-- TEXTO PROPORCIONADO --
---

En 1939 visita Nueva York, invitado por el PEN Club, y le toca asistir a la Feria Mundial. En 1940 salen nuevos ensayos con el título de Un viaje y seis retratos.

El pensamiento de Picón Salas tenía un sentido americanista y un sesgo cosmopolita que lo revelaba como el mejor representante de la inquietud de su generación. Una técnica diversa lo apartaba del viejo positivismo de los ensayistas anteriores de su época, entregados a un oportunismo político que conciliaba la razón de Estado con el ablandamiento doctrinario. Una especie de obscuro determinismo apoyado en la interpretación del pasado venezolano a la sombra de recetas y fórmulas apaciguadoras dominaba en las páginas de Gil Fortoul y de Laureano Vallenilla Lanz. Siempre fue Venezuela tierra de claros pensadores, de pedagogos de la acción, que no renunciaban al imperativo de la reforma moral de un suelo abatido por los peores caudillismos. Entre esos hombres previsores y que se anticiparon al pesimismo posterior estuvo Cecilio Acosta, que tiene diversos puntos de contacto con nuestro José Victorino Lastarria.

En el extenso y decisivo ensayo titulado 1941. Cinco discursos sobre pasado y presente de la nación venezolana, Picón Salas formula uno de los más nítidos panoramas de las ideas en su patria que se conocen. Estudia a Cecilio Acosta, a quien considera «pensador aislado», y luego examina a Pedro Arcaya, diciendo que sus ensayos tienden a producir «ese conformismo o renunciación del hombre ante el medio». Para Arcaya «la Historia es una especie de ciencia natural», y a Vallenilla Lanz lo define así: «Para él, Venezuela ya "es" y no comprende y no quiere comprender que Venezuela "deviene"». Luego expresa con brillo que el modernismo literario de 1890 a 1900 se caracteriza, a través de las formas de pensamiento literario, en el «criollismo folklórico y el ausentismo exótico». Habla, en seguida, de un interregno trágico de la historia venezolana entre 1848 y 1935 (ochenta y siete años), desde la primera presidencia de José Tadeo Monagas hasta la presidencia «que parecía vitalicia» de Juan Vicente Gómez. La vida social venezolana se caracteriza en los años bárbaros por su «extrema movilidad».

---

-- DATOS DEL EJERCICIO --
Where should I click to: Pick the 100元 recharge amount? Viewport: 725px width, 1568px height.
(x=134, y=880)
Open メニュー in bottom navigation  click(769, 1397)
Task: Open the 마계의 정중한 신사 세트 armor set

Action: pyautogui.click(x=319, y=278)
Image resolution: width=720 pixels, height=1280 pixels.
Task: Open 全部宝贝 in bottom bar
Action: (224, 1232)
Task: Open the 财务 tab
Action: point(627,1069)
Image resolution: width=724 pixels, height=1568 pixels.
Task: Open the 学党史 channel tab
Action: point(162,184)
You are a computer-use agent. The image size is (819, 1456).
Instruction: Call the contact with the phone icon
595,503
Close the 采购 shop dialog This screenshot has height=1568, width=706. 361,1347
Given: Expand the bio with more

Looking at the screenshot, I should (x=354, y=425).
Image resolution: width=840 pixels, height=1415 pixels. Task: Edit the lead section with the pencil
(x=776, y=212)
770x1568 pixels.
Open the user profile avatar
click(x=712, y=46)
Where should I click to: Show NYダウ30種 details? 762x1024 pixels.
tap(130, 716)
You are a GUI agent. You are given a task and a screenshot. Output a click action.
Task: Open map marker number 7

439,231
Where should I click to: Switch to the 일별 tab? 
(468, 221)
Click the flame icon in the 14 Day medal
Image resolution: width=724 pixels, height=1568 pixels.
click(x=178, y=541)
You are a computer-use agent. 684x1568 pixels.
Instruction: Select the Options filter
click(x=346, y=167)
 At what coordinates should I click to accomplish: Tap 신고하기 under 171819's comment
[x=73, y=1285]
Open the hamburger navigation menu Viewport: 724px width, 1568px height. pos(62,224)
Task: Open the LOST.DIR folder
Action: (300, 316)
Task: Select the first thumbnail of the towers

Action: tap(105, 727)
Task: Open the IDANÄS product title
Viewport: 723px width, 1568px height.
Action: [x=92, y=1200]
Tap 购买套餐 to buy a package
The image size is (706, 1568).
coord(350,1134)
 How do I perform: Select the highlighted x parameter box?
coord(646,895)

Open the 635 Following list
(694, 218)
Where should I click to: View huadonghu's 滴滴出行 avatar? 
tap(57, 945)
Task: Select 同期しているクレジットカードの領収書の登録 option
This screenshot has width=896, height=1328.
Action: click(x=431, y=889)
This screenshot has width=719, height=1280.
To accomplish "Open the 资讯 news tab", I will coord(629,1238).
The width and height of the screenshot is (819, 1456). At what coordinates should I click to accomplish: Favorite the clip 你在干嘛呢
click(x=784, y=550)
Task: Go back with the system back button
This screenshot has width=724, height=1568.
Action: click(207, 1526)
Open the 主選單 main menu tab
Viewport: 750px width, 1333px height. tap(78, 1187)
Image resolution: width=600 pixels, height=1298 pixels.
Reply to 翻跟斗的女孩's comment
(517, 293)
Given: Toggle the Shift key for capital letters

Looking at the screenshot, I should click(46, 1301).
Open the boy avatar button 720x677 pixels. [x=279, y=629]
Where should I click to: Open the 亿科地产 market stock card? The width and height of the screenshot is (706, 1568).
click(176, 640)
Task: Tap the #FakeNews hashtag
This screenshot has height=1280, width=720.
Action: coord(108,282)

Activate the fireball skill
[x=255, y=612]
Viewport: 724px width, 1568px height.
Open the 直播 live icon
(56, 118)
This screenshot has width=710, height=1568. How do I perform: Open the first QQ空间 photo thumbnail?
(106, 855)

---

-- DESAFÍO A --
Indica si cada afirmación concuerda con el texto sobre Picón Salas. Responde sí o no y cita las palabras exactas del texto que lo deciden. (i) Un viaje y seis retratos salió en 1939. (ii) Picón Salas considera a Cecilio Acosta un «pensador aislado». (iii) El interregno trágico de la historia venezolana abarca ochenta y siete años.
-- DESAFÍO B --
Convierte en una lista numerada las líneas del listado que van desde su inicio hasta la línea que contiene "Action: point(162,184)", ambas incluidas. Omite las líneas en blanco.

-- RESULTADO ESPERADO A --
(i) No: «En 1940 salen nuevos ensayos con el título de Un viaje y seis retratos».
(ii) Sí: «Estudia a Cecilio Acosta, a quien considera «pensador aislado»».
(iii) Sí: «entre 1848 y 1935 (ochenta y siete años)».

-- RESULTADO ESPERADO B --
1. Where should I click to: Pick the 100元 recharge amount? Viewport: 725px width, 1568px height.
2. (x=134, y=880)
3. Open メニュー in bottom navigation  click(769, 1397)
4. Task: Open the 마계의 정중한 신사 세트 armor set
5. Action: pyautogui.click(x=319, y=278)
6. Image resolution: width=720 pixels, height=1280 pixels.
7. Task: Open 全部宝贝 in bottom bar
8. Action: (224, 1232)
9. Task: Open the 财务 tab
10. Action: point(627,1069)
11. Image resolution: width=724 pixels, height=1568 pixels.
12. Task: Open the 学党史 channel tab
13. Action: point(162,184)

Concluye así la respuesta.